EXTRACT PROVIDED:

----

The plan for London's first garden cemetery was initiated by the barrister George Frederick Carden, who was inspired by a visit to Père-Lachaise Cemetery in Paris in 1821. Alert both to the need for new burial grounds, and the commercial potential of the venture, Carden founded the General Cemetery Company in 1830, with influential supporters including Andrew Spottiswoode MP and the banker John Dean Paul of Rodburgh, Bart.
The cemetery was established by Act of Parliament which had its final reading in July 1832, during a cholera epidemic -- a coincidence that implicitly made the case for reform.
The Bishop of London consecrated the first 48 acres in January 1833, and the first funeral was conducted a week later. Boardroom dramas saw Carden excluded from the company he founded, but Kensal Green went on to weather financial crises, changing fashions, even wartime bombing, to become a national necropolis of the great and the good, a valued local institution, and a heritage site of international importance.

----

INFORMATION SUPPLIED:
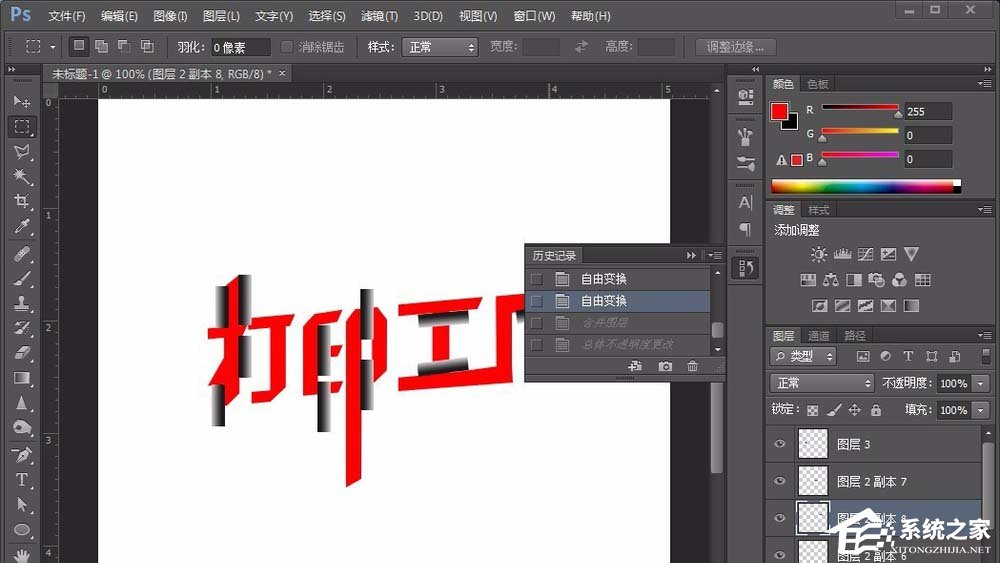Click the red foreground color swatch
Screen dimensions: 1000x563
pos(779,112)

----

EXERCISE SET:
[a] Which years are mentioned in the passage on the founding of Kensal Green Cemetery? Give each one.
[b] Carry on the passage about the founding of Kensal Green Cemetery from the point where it stops.

EXERCISE RESPONSES:
[a] 1821, 1830, 1832, 1833

[b]
Kensal Green boasts over 150 Grade I, II* and II buildings and monuments on the National Heritage List for England. The magnificent Anglican Chapel is listed at Grade I and the Dissenters' Chapel at II*.
Despite an architectural competition won by the Gothic designs of Henry Edward Kendall, the Company eventually awarded the contract to the Neo-Classical designs of John Griffith of Finsbury, an active member of the Company who eventually became its Director.
Kensal Green's funerary monuments represent every shade of taste, fashion and materials from the solid classicism of the Birkbeck and Paul family mausolea to the Gothic extravagance of Capt. Charles Spencer Ricketts and the 7th Viscount Strangford, by way of the Mughal tradition of Daboda Dewajee, the miniature art gallery of William Mulready RA, the 'Old Armchair' of composer Henry Russell, the broken-down circus horse of equestrian Alfred Cooke, and the utter originality of the Ducrow, Casement and Molyneux family monuments, as well as several handsome modern memorials by various artists.
From the funeral of HRH The Duke of Sussex in 1843 to that of his nephew HRH The Duke of Cambridge in 1904, Kensal Green was the most fashionable cemetery in England. Its notable personalities include some 650 titled individuals titled nobility and over 550 people who figure in the Dictionary of National Biography.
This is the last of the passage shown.